What the exercise asks: Go through the entries and set each one down exactly.

Provided records:
----

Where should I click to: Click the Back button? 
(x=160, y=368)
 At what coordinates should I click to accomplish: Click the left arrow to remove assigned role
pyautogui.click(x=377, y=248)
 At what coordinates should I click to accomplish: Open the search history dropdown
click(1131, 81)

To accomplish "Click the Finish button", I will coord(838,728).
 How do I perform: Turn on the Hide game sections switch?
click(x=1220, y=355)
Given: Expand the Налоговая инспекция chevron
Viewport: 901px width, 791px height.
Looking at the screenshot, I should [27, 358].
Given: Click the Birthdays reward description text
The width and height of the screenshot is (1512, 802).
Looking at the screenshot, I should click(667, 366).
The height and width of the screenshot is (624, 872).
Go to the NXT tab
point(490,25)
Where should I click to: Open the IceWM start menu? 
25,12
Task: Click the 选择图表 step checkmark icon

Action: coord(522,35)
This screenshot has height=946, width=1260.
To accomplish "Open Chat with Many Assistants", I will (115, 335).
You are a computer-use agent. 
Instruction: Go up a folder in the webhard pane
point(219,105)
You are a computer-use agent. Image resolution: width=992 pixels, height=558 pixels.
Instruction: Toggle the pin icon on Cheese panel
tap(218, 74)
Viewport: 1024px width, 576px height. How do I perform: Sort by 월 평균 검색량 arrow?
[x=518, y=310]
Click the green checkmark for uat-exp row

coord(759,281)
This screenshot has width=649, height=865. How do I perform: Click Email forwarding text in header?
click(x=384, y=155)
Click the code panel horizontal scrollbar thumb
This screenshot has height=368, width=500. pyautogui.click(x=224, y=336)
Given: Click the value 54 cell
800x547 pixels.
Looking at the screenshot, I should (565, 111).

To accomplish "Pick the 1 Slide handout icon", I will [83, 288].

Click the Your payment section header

----

Response box:
Where should I click to: Click the Back button? 
(x=160, y=368)
 At what coordinates should I click to accomplish: Click the left arrow to remove assigned role
pyautogui.click(x=377, y=248)
 At what coordinates should I click to accomplish: Open the search history dropdown
click(1131, 81)

To accomplish "Click the Finish button", I will coord(838,728).
 How do I perform: Turn on the Hide game sections switch?
click(x=1220, y=355)
Given: Expand the Налоговая инспекция chevron
Viewport: 901px width, 791px height.
Looking at the screenshot, I should [27, 358].
Given: Click the Birthdays reward description text
The width and height of the screenshot is (1512, 802).
Looking at the screenshot, I should click(667, 366).
The height and width of the screenshot is (624, 872).
Go to the NXT tab
point(490,25)
Where should I click to: Open the IceWM start menu? 
25,12
Task: Click the 选择图表 step checkmark icon

Action: coord(522,35)
This screenshot has height=946, width=1260.
To accomplish "Open Chat with Many Assistants", I will (115, 335).
You are a computer-use agent. 
Instruction: Go up a folder in the webhard pane
point(219,105)
You are a computer-use agent. Image resolution: width=992 pixels, height=558 pixels.
Instruction: Toggle the pin icon on Cheese panel
tap(218, 74)
Viewport: 1024px width, 576px height. How do I perform: Sort by 월 평균 검색량 arrow?
[x=518, y=310]
Click the green checkmark for uat-exp row

coord(759,281)
This screenshot has width=649, height=865. How do I perform: Click Email forwarding text in header?
click(x=384, y=155)
Click the code panel horizontal scrollbar thumb
This screenshot has height=368, width=500. pyautogui.click(x=224, y=336)
Given: Click the value 54 cell
800x547 pixels.
Looking at the screenshot, I should (565, 111).

To accomplish "Pick the 1 Slide handout icon", I will [83, 288].

Click the Your payment section header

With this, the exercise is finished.